What the task requires: Nothing should appear in the answer except the lines below from the line containing "Where should I click to: Jump" through the line containing "Download receipt Bien-ban-ban-giao", copied exactly, with pictures left out.

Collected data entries

#####

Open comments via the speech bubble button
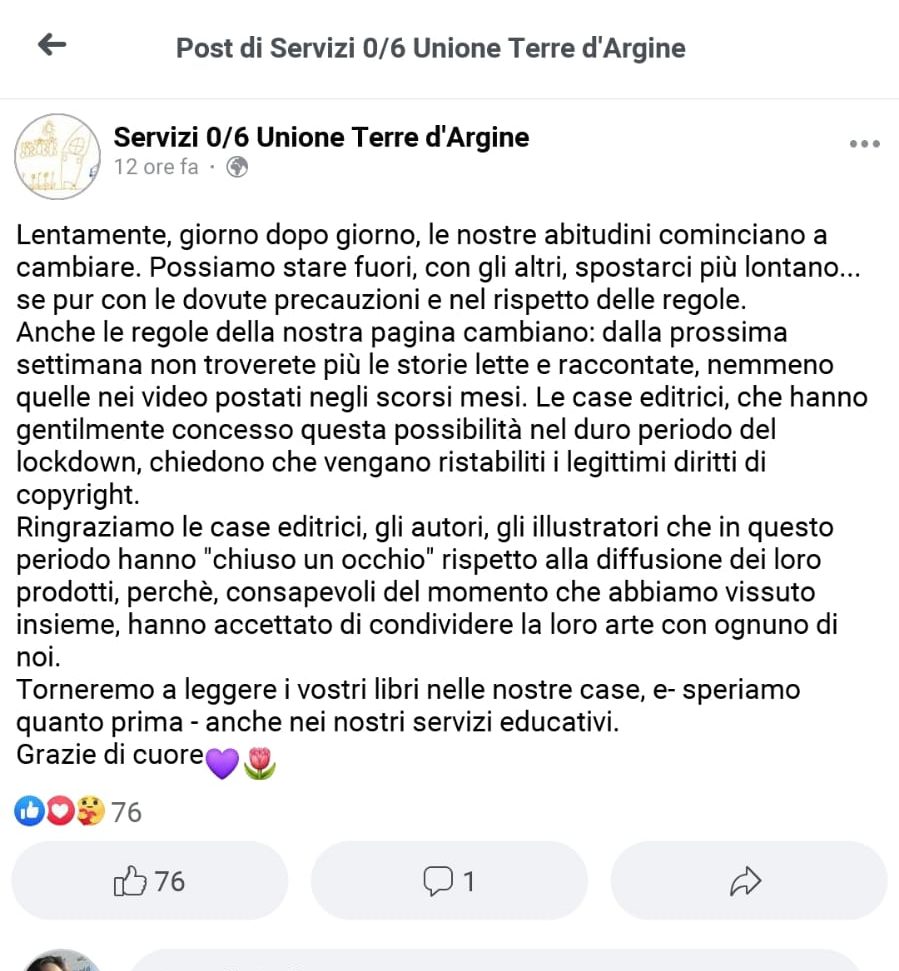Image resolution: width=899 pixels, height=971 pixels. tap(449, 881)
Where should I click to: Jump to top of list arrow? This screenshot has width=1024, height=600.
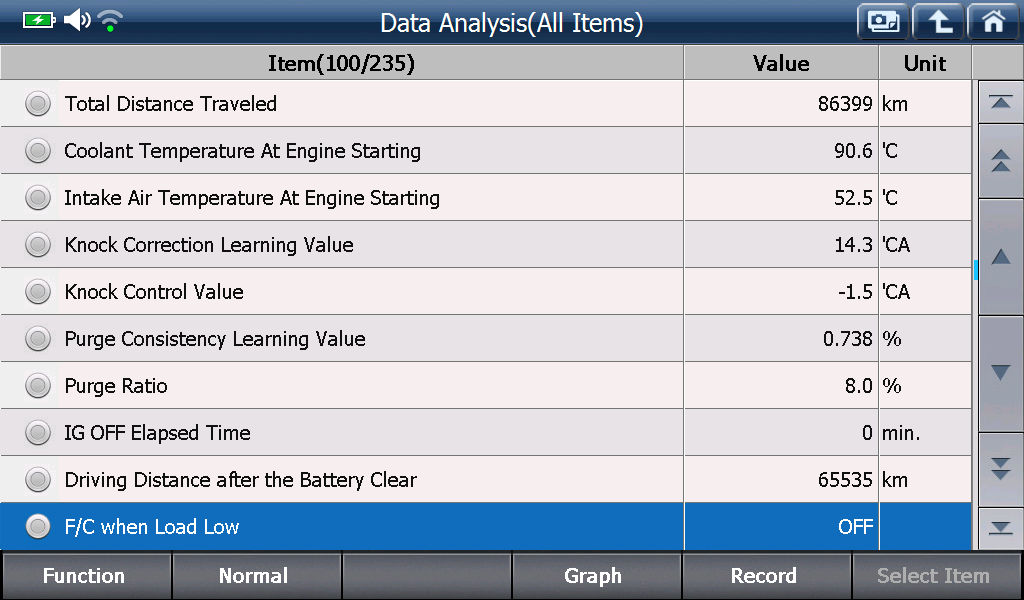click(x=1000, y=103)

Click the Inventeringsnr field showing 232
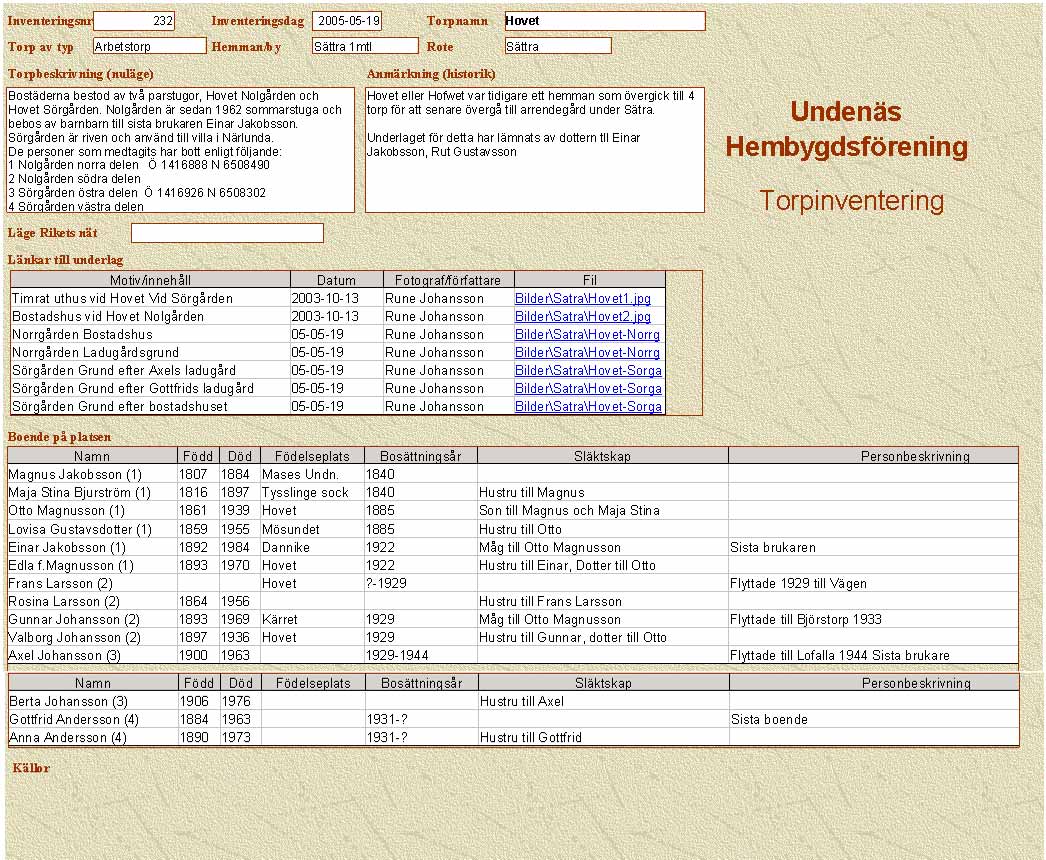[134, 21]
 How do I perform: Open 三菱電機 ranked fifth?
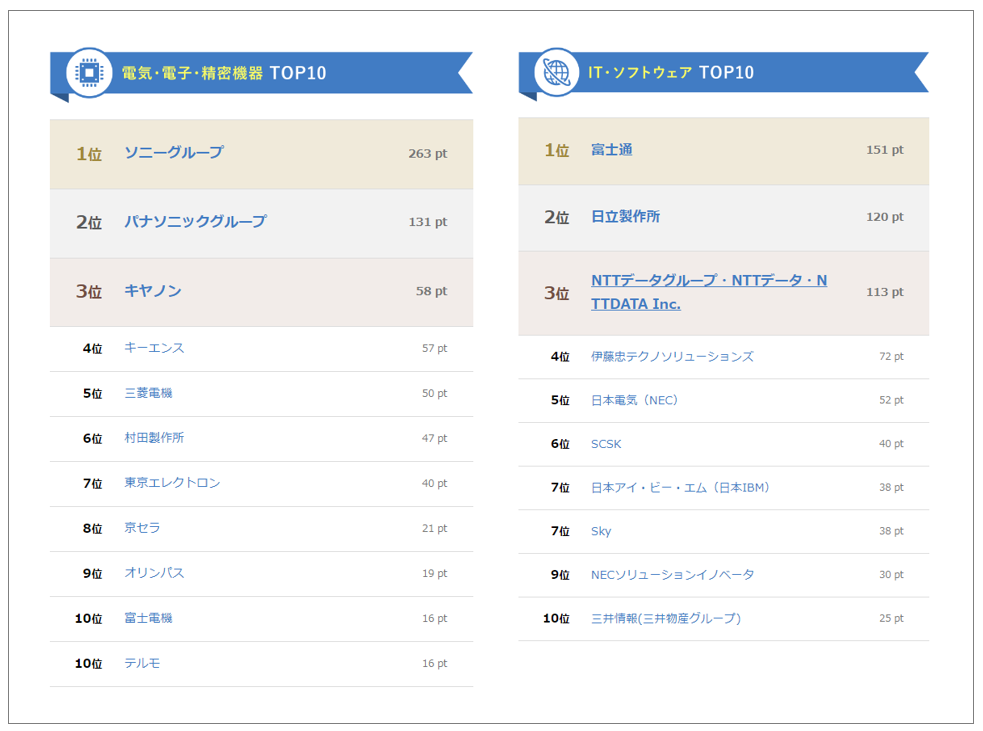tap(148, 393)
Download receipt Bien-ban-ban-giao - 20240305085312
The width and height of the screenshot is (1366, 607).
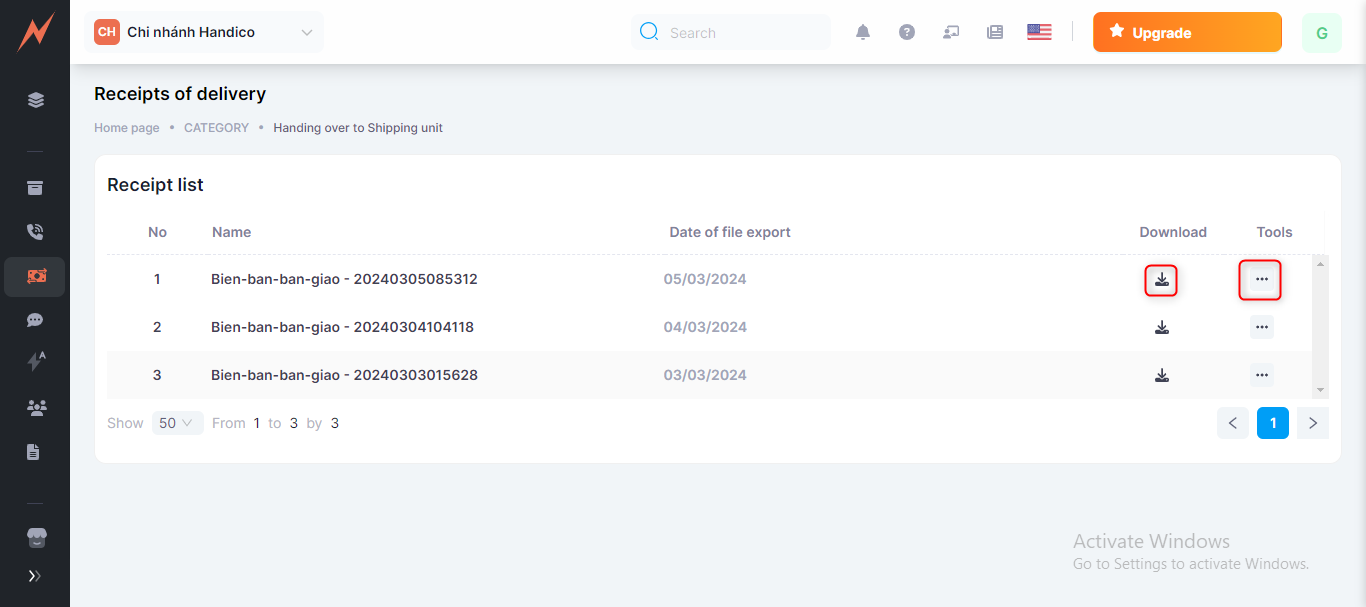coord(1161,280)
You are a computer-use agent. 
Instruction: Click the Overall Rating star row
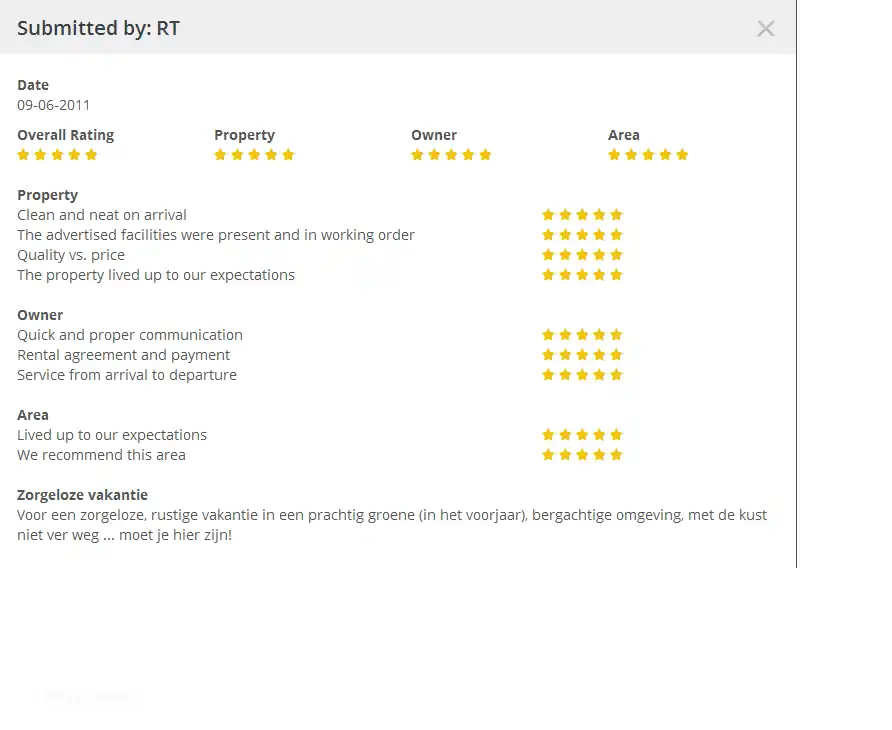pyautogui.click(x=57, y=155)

#####

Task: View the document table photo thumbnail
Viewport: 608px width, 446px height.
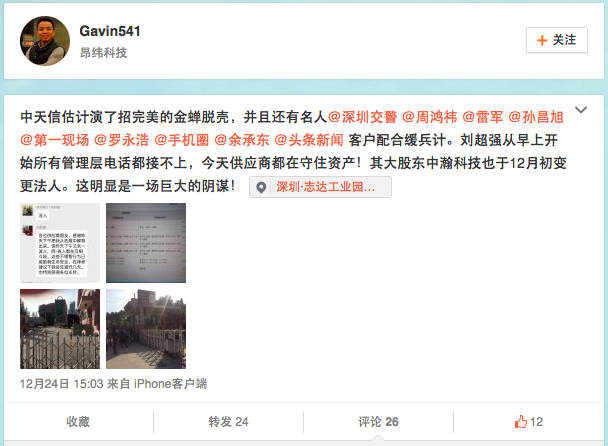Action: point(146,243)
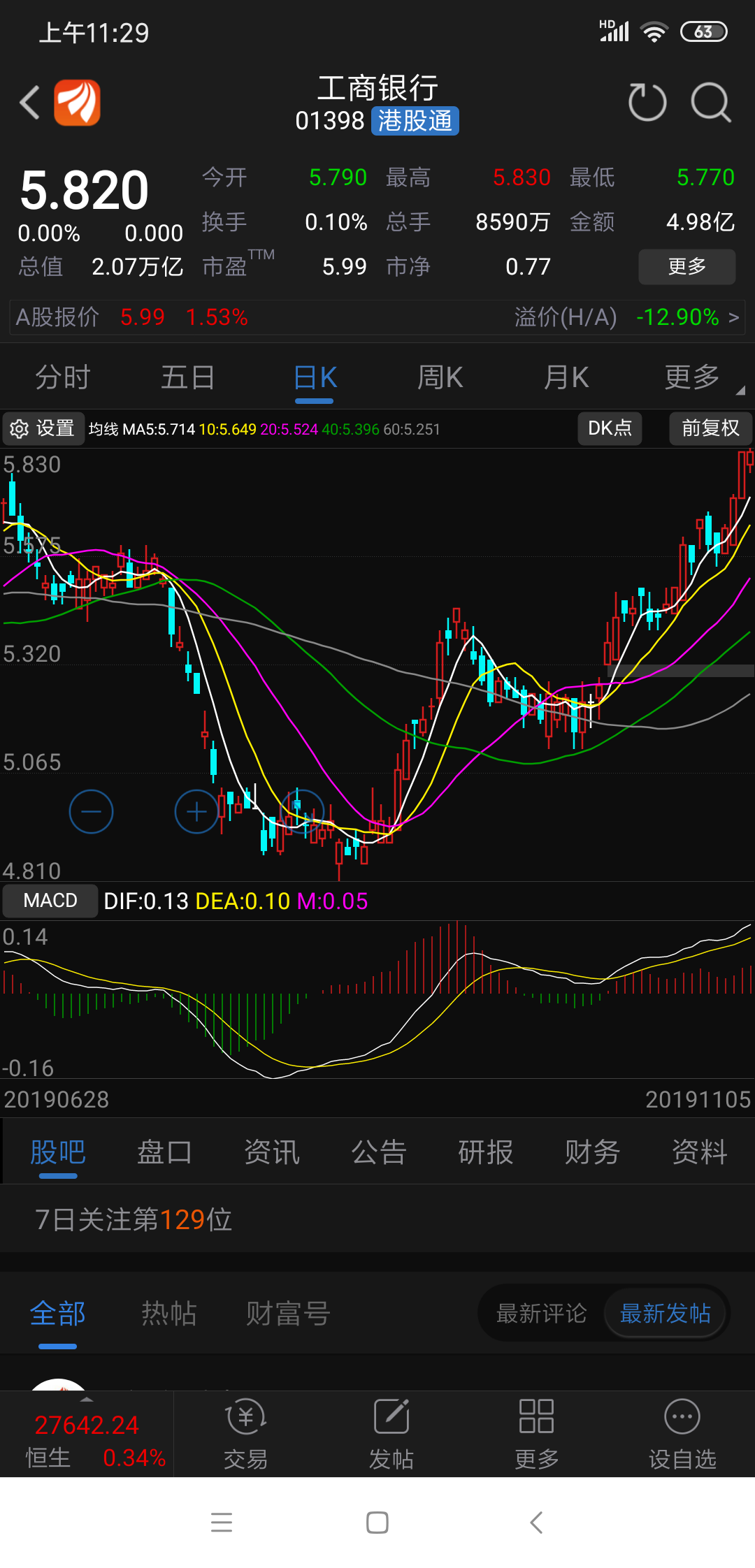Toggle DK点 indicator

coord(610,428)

#####

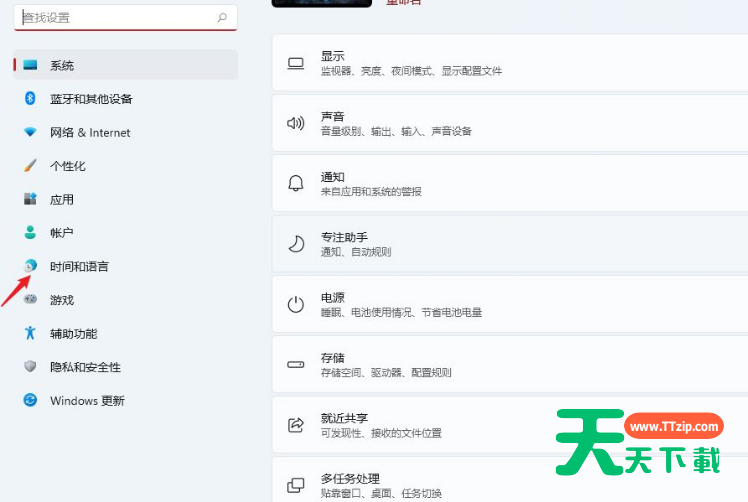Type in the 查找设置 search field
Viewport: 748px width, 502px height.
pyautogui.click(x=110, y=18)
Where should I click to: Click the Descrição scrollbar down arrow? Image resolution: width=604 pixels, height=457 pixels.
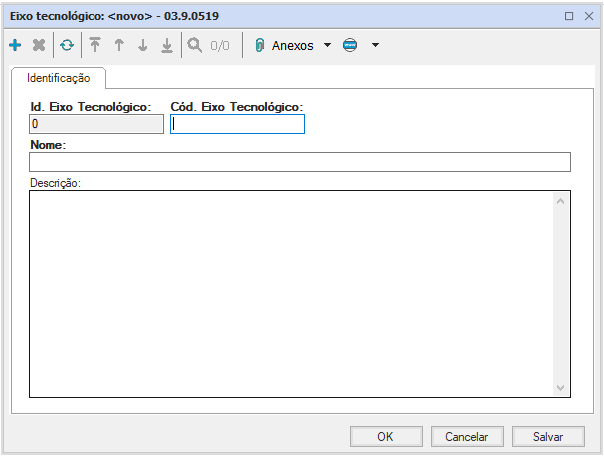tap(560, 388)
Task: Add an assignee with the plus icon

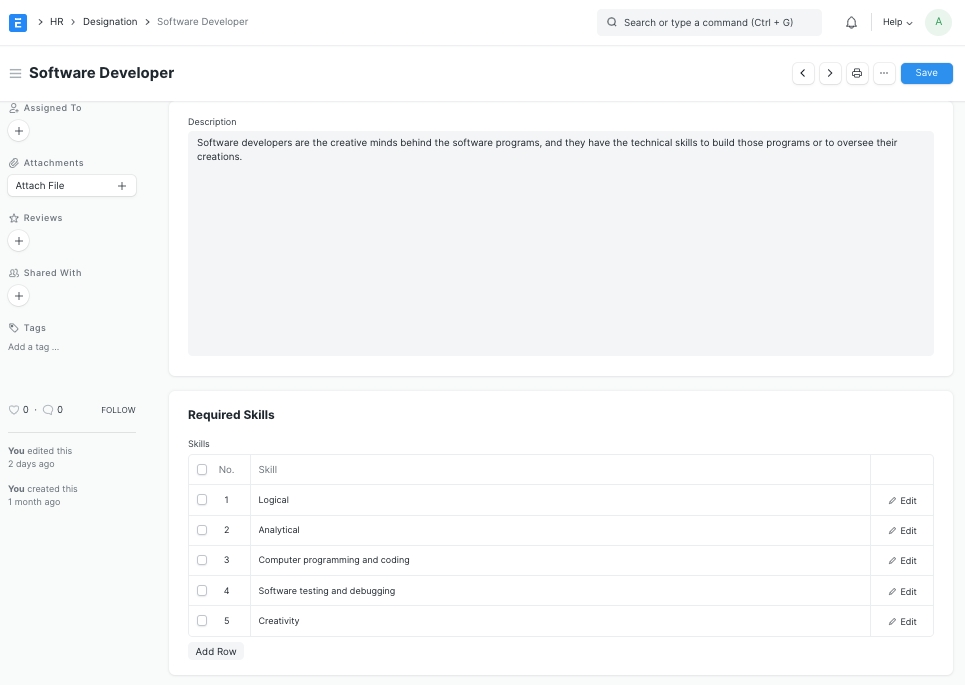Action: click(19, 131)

#####

Task result:
Where should I click to: Jump to top of list arrow? This screenshot has width=1024, height=600.
click(x=1000, y=103)

Click the Inventeringsnr field showing 232
[134, 21]
 How do I perform: Open 三菱電機 ranked fifth?
tap(148, 393)
Download receipt Bien-ban-ban-giao - 20240305085312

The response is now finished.